* **DIRECTIONS**
Retype, without changes or pictures, only the lines that begin at the one containing "The image size is (903, 625)." and end at the last line of the records that follow.

-- ENTRIES SUPPLIED follows --

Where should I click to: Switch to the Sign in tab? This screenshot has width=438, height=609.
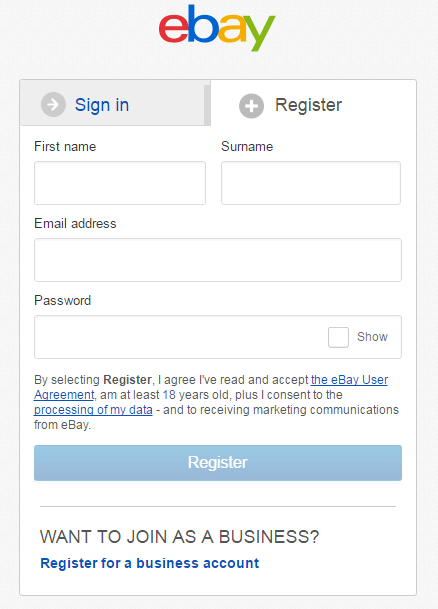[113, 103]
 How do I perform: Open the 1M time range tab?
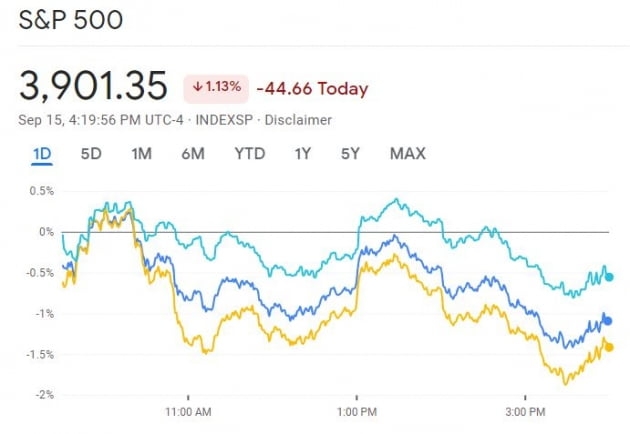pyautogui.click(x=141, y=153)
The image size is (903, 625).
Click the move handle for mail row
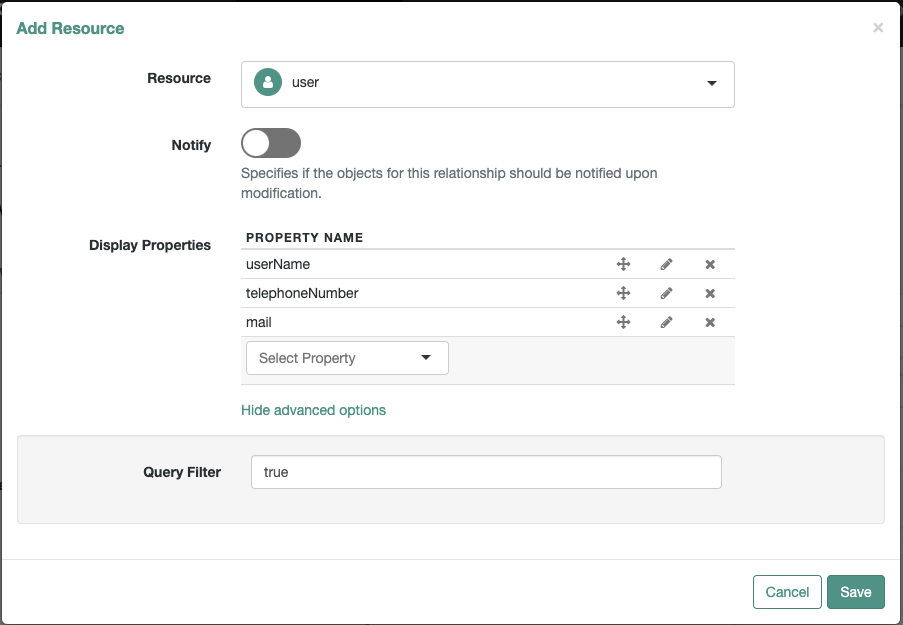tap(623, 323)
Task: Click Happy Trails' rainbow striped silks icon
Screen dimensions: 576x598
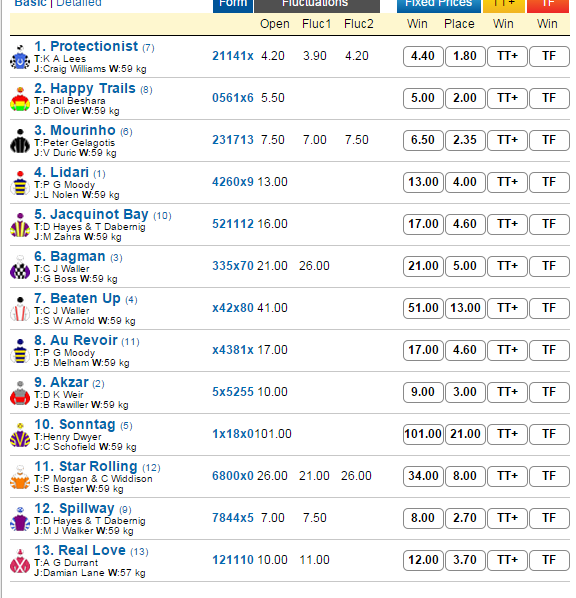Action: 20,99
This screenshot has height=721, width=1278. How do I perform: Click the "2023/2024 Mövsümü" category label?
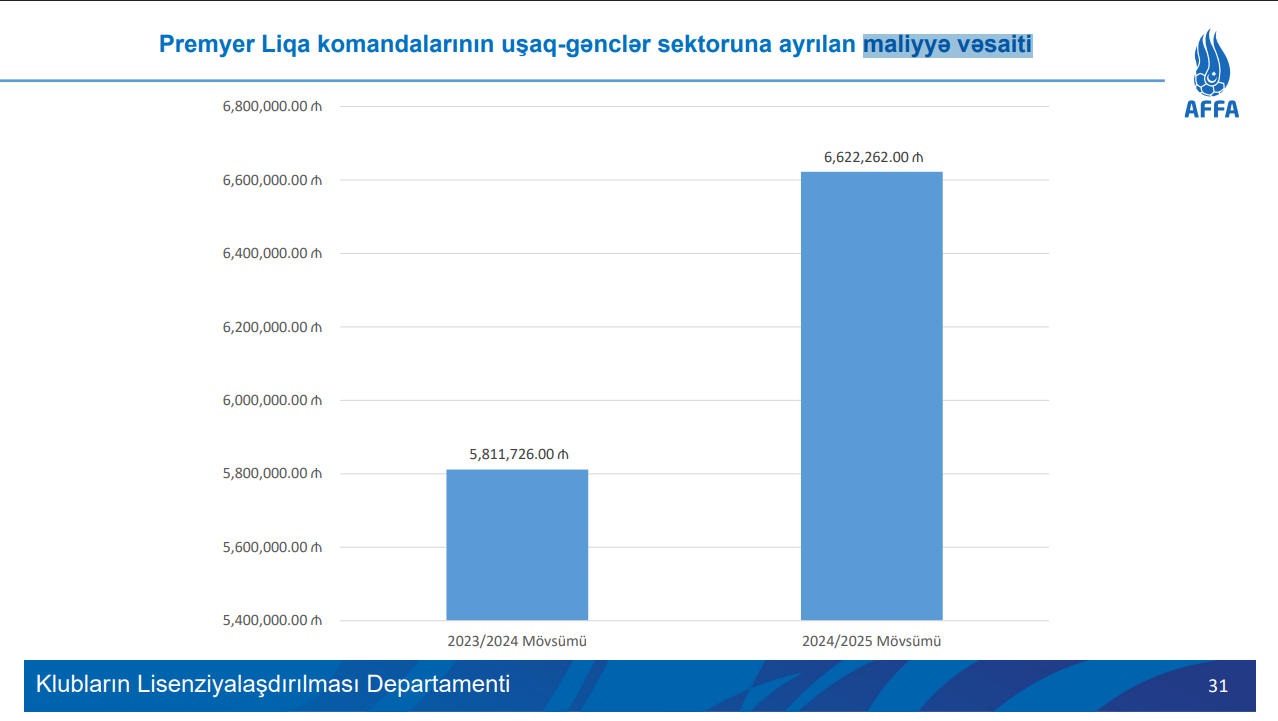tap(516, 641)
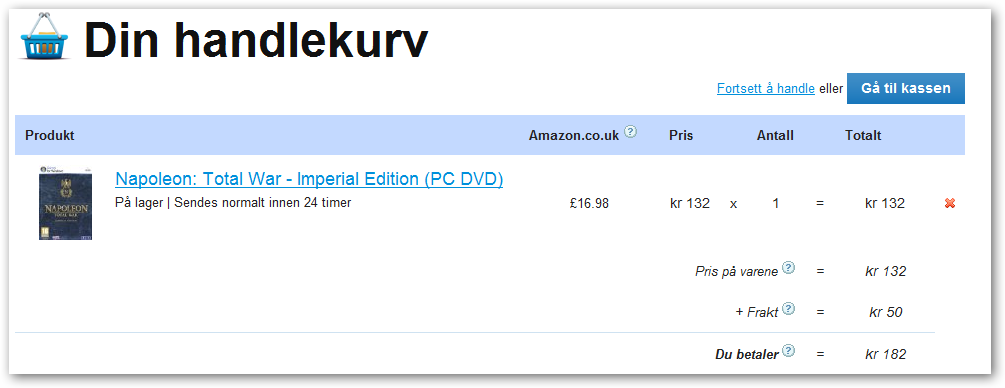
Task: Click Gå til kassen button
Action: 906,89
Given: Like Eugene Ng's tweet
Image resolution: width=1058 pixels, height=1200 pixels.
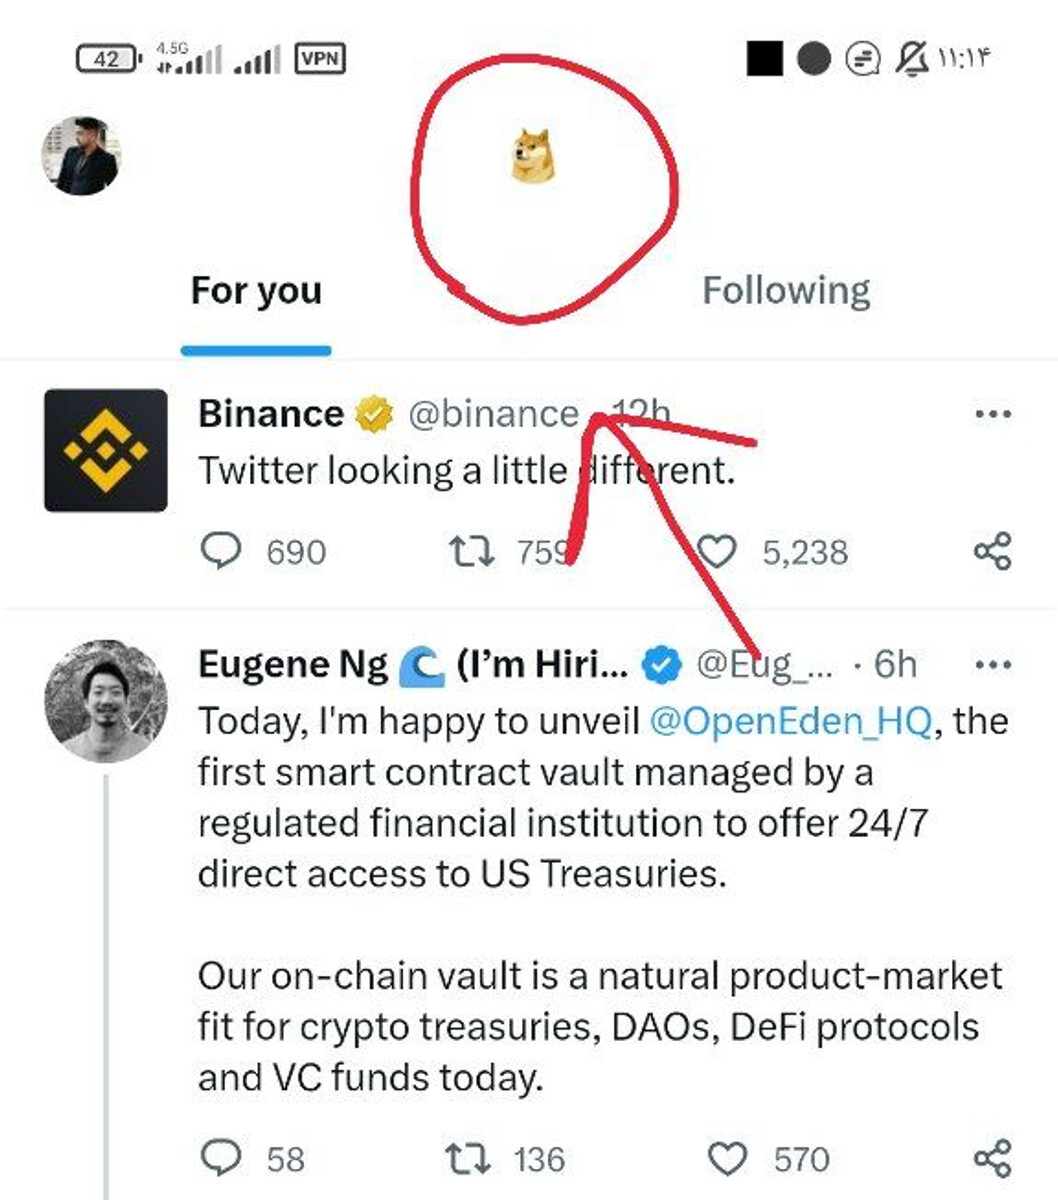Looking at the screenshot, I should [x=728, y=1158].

-- ENTRIES SUPPLIED concluded --

* **SOLUTION FOR THIS EXERCISE**
The image size is (903, 625).
Click the move handle for mail row
tap(623, 323)
Task: Click Happy Trails' rainbow striped silks icon
Screen dimensions: 576x598
Action: 20,99
This screenshot has height=721, width=1278. How do I perform: Click the "2023/2024 Mövsümü" category label?
tap(516, 641)
Task: Click Gå til kassen button
Action: 906,89
Given: Like Eugene Ng's tweet
Image resolution: width=1058 pixels, height=1200 pixels.
Looking at the screenshot, I should [x=728, y=1158].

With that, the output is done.